• Seçilmiş alıntı:
□ □ □

Alacağa kaynaklık eden alt yüklenici sözleşmesinin işin Suudi Arabistan’da yapıldığı, Suudi Arabistan Mahkemelerinin sözleşmenin 21, maddesine göre yetkili kılındığı ve Suudi Arabistan Hukukunun uygulanacağına dair 23. Madde düzenlendiği, işte yabancılık unsuru bulunduğu, 5718 Sayılı Yasanın 24. Maddesi ve 47. Maddesi uyarınca tarafların yetkili kıldığı ülke mahkemesinin yetkili olacağı, bu durumda temel ilişkiye dayanan alacakta Türk Mahkemelerinin yetkili kılınmadığı, mahkememizin yargı hakkının bulunmadığı, temlik alan davacınında temlik eden ile aynı şartlara tabi olduğu ve sözleşme ile bağlı bulunduğu, davalı tarafın eksik ve ayıplı ifaya ilişkin savunmalarının da Suudi Arabistan mahkemelerince değerlendirilmesi gerektiği anlaşılmış ve aşağıdaki şekilde hüküm kurulmuştur.

□ □ □

Öğe koordinat verileri

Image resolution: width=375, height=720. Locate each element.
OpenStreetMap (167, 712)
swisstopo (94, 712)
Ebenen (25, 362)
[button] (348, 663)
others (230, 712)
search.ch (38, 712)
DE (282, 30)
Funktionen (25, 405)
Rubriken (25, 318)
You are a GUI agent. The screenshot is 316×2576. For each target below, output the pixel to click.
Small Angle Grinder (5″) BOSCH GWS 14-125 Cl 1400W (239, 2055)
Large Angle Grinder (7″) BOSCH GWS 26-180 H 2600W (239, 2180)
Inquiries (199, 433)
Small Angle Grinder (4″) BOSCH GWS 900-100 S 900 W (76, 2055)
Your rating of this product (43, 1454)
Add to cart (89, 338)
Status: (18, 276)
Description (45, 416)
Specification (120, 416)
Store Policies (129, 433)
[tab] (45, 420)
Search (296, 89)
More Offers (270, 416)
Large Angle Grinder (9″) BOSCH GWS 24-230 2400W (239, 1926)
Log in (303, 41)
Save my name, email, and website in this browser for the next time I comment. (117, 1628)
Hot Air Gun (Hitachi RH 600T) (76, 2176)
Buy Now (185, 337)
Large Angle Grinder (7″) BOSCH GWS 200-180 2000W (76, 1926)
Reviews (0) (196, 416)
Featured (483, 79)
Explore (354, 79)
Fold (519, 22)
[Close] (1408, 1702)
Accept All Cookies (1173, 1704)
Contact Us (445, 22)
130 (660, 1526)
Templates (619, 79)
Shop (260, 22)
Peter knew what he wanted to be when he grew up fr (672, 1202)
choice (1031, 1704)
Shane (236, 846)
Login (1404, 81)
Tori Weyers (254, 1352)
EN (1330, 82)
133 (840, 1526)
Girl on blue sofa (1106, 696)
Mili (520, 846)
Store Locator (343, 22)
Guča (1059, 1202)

□ □ □

• Görevler:
a – Seçilmiş alıntıya göre alacağa kaynaklık eden alt yüklenici sözleşmesindeki iş hangi ülkede yapılmıştır?
b – Listenin başından "Shop (260, 22)" ifadesini içeren satıra kadar olan satırları, her iki ucu da dahil ederek lütfen olduğu gibi aktarın.

• Görev sonuçları:
a – Suudi Arabistan'da.

b –
Image resolution: width=375, height=720. Locate each element.
OpenStreetMap (167, 712)
swisstopo (94, 712)
Ebenen (25, 362)
[button] (348, 663)
others (230, 712)
search.ch (38, 712)
DE (282, 30)
Funktionen (25, 405)
Rubriken (25, 318)
You are a GUI agent. The screenshot is 316×2576. For each target below, output the pixel to click.
Small Angle Grinder (5″) BOSCH GWS 14-125 Cl 1400W (239, 2055)
Large Angle Grinder (7″) BOSCH GWS 26-180 H 2600W (239, 2180)
Inquiries (199, 433)
Small Angle Grinder (4″) BOSCH GWS 900-100 S 900 W (76, 2055)
Your rating of this product (43, 1454)
Add to cart (89, 338)
Status: (18, 276)
Description (45, 416)
Specification (120, 416)
Store Policies (129, 433)
[tab] (45, 420)
Search (296, 89)
More Offers (270, 416)
Large Angle Grinder (9″) BOSCH GWS 24-230 2400W (239, 1926)
Log in (303, 41)
Save my name, email, and website in this browser for the next time I comment. (117, 1628)
Hot Air Gun (Hitachi RH 600T) (76, 2176)
Buy Now (185, 337)
Large Angle Grinder (7″) BOSCH GWS 200-180 2000W (76, 1926)
Reviews (0) (196, 416)
Featured (483, 79)
Explore (354, 79)
Fold (519, 22)
[Close] (1408, 1702)
Accept All Cookies (1173, 1704)
Contact Us (445, 22)
130 (660, 1526)
Templates (619, 79)
Shop (260, 22)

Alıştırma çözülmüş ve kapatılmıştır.